His-Tagged Protein Purification Technology: Principles, Optimization Strategies, and ANT BIO PTE. LTD.’s Tools
1. Concept
The His-tag is a short peptide sequence consisting of 6–10 consecutive histidine residues, which can be genetically fused to the N- or C-terminus of target proteins. This tag enables efficient purification via immobilized metal ion affinity chromatography (IMAC), leveraging the specific coordination between histidine imidazole groups and divalent metal ions (e.g., Ni²⁺, Co²⁺). Key advantages of His-tagged protein purification include operational simplicity (single-step purification under denaturing/non-denaturing conditions), high versatility (compatible with prokaryotic/eukaryotic expression systems), and excellent compatibility with downstream applications (e.g., enzymatic cleavage, crystallization)—all while preserving the target protein’s biological activity and structural integrity. His-tag antibodies, such as those developed by ANT BIO PTE. LTD., further enhance this technology by enabling reliable detection and validation of tagged proteins across research workflows.
2. Research Frontiers
Cutting-edge research in His-tagged protein purification focuses on optimizing efficiency, specificity, and integration with advanced workflows. Key frontiers include intelligent purification systems—integrating online monitoring and automated control to precisely regulate pH, imidazole concentration, and flow rate—reducing human error and improving reproducibility. High-throughput purification platforms, such as microcolumn arrays and parallel processing systems, are being developed to meet the demands of omics research and large-scale recombinant protein production.
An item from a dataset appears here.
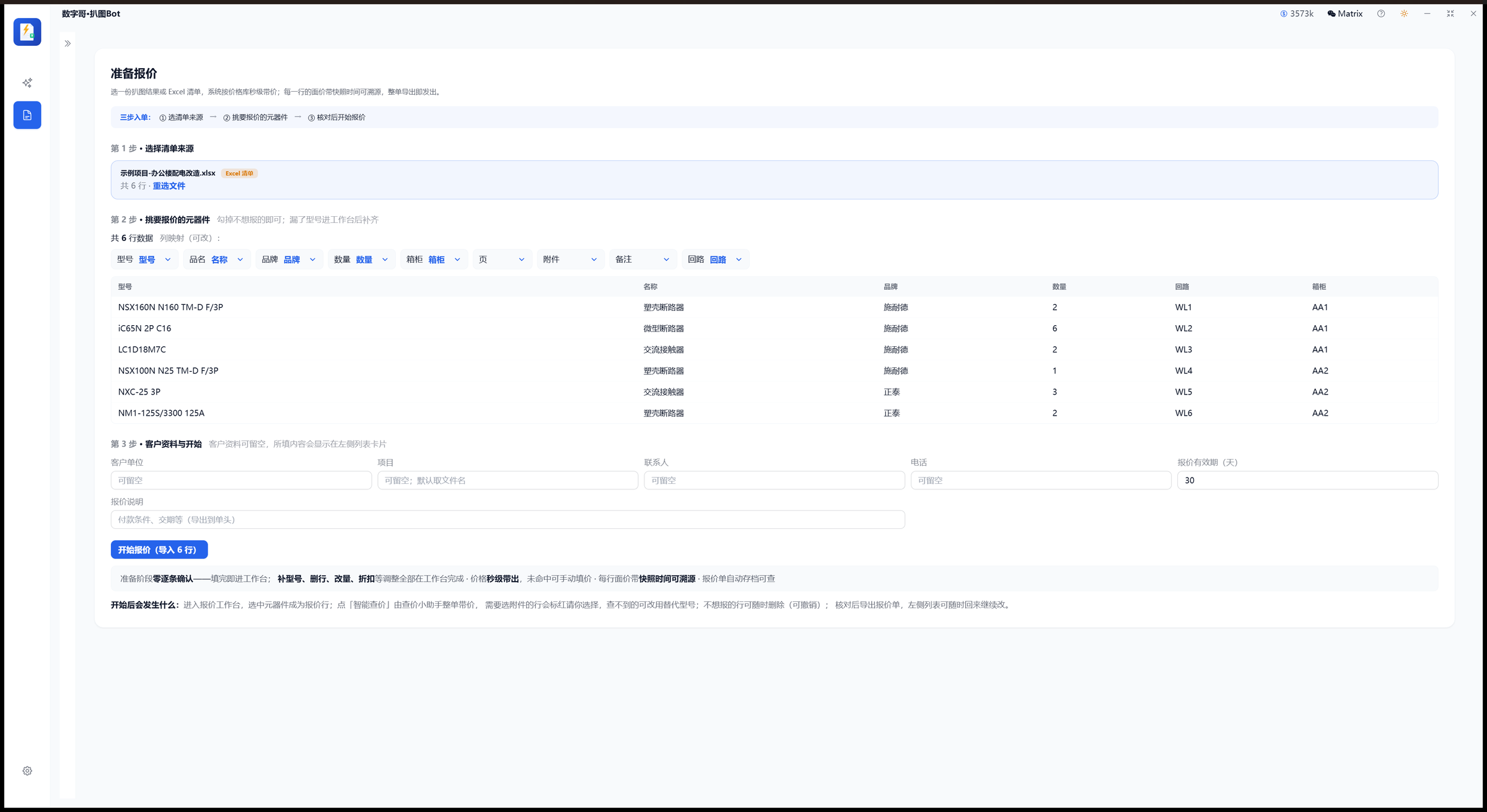1487x812 pixels.
Task: Select the quotation document sidebar icon
Action: (27, 115)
Greenification is another critical trend: reusable resins and environmentally friendly elution solutions minimize waste, aligning with sustainable research practices. Additionally, integration with downstream analytical technologies (e.g., mass spectrometry, cryo-EM sample preparation) is streamlining protein research pipelines, enabling seamless transition from purification to structural/functional analysis. Advances in resin design—such as high-resolution, alkali-resistant matrices—are also enhancing purification performance for complex or low-abundance proteins.
3. Research Significance
His-tagged protein purification technology is a cornerstone of biomedical research, with profound implications for structural biology, drug development, and vaccine design. By enabling rapid, high-purity protein isolation, it accelerates the characterization of novel proteins, the development of recombinant antibodies, and the production of vaccine antigens (e.g., SARS-CoV-2 spike protein RBD domain). Its versatility supports research across diverse fields, from basic protein function studies to translational applications such as antibody engineering and precision medicine.
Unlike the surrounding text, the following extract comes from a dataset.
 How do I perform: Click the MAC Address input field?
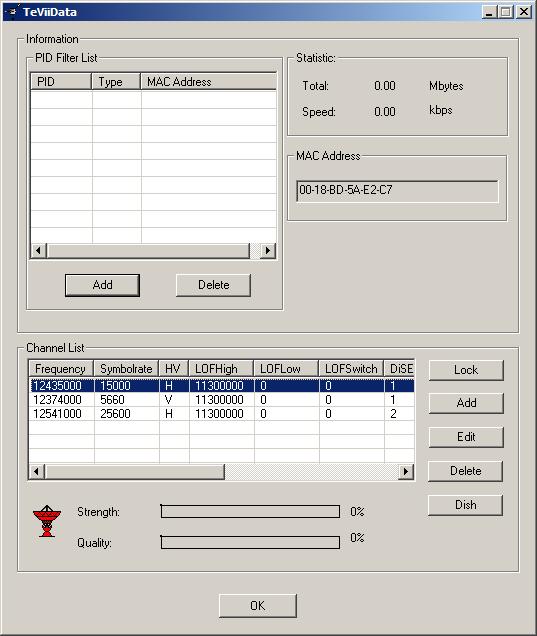pos(397,191)
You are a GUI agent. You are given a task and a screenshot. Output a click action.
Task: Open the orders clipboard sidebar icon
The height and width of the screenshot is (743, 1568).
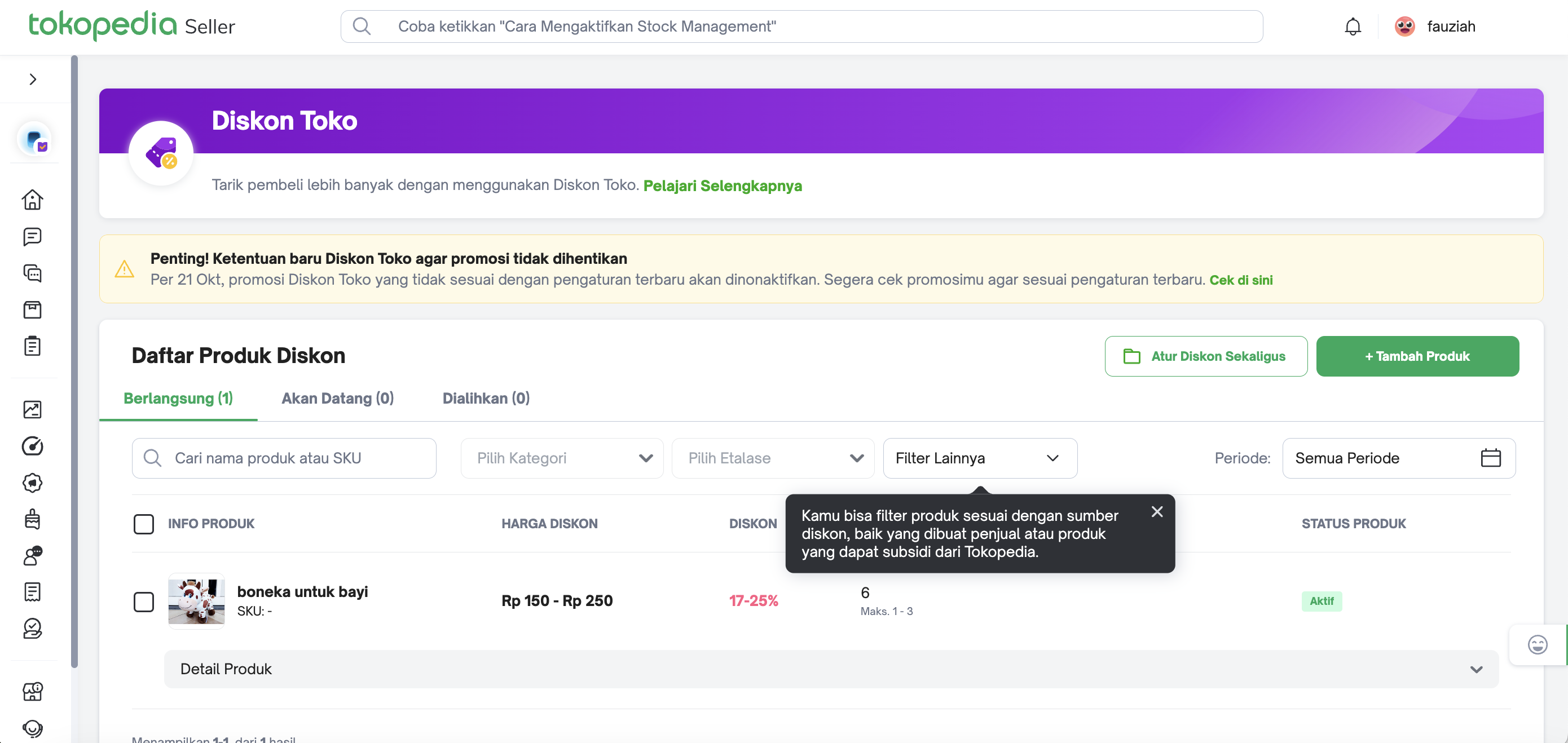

For the biopharmaceutical industry, this technology reduces production costs and timelines for recombinant protein-based drugs, ensuring consistent quality for clinical use. Standardized and optimized His-tag purification methods also facilitate data comparability across laboratories, advancing collaborative research and regulatory compliance. His-tag antibodies play a critical role in validating purification success, ensuring the reliability of downstream experiments and therapeutic product development.
4. Related Mechanisms, Research Methods, and Product Applications
Related Mechanisms
The core principle of His-tagged protein purification is immobilized metal ion affinity chromatography (IMAC):
- Coordination Binding: Histidine residues in the His-tag form reversible coordination bonds with divalent metal ions (Ni²⁺, Co²⁺, Cu²⁺) chelated to a solid-phase matrix.
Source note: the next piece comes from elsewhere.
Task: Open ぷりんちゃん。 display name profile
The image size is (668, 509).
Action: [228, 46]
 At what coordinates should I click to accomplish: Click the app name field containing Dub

- Selective Elution: Binding is stabilized under neutral/weakly alkaline conditions (pH 7.0–8.0); elution is achieved by increasing imidazole concentration (competing for metal ion binding) or lowering pH (disrupting coordination bonds).
- Metal Ion Selection: Ni²⁺ offers high binding capacity, Co²⁺ provides superior selectivity (reducing non-specific adsorption), and Cu²⁺ exhibits the strongest affinity—enabling customization based on target protein characteristics.
Research Methods
Optimizing His-tagged protein purification involves systematic refinement of three key phases:
- Sample Preparation: Use lysis buffers with 20–50mM imidazole (reducing non-specific binding) and protease inhibitors (preventing degradation); adjust pH to 7.0–8.0 to maintain metal ion stability.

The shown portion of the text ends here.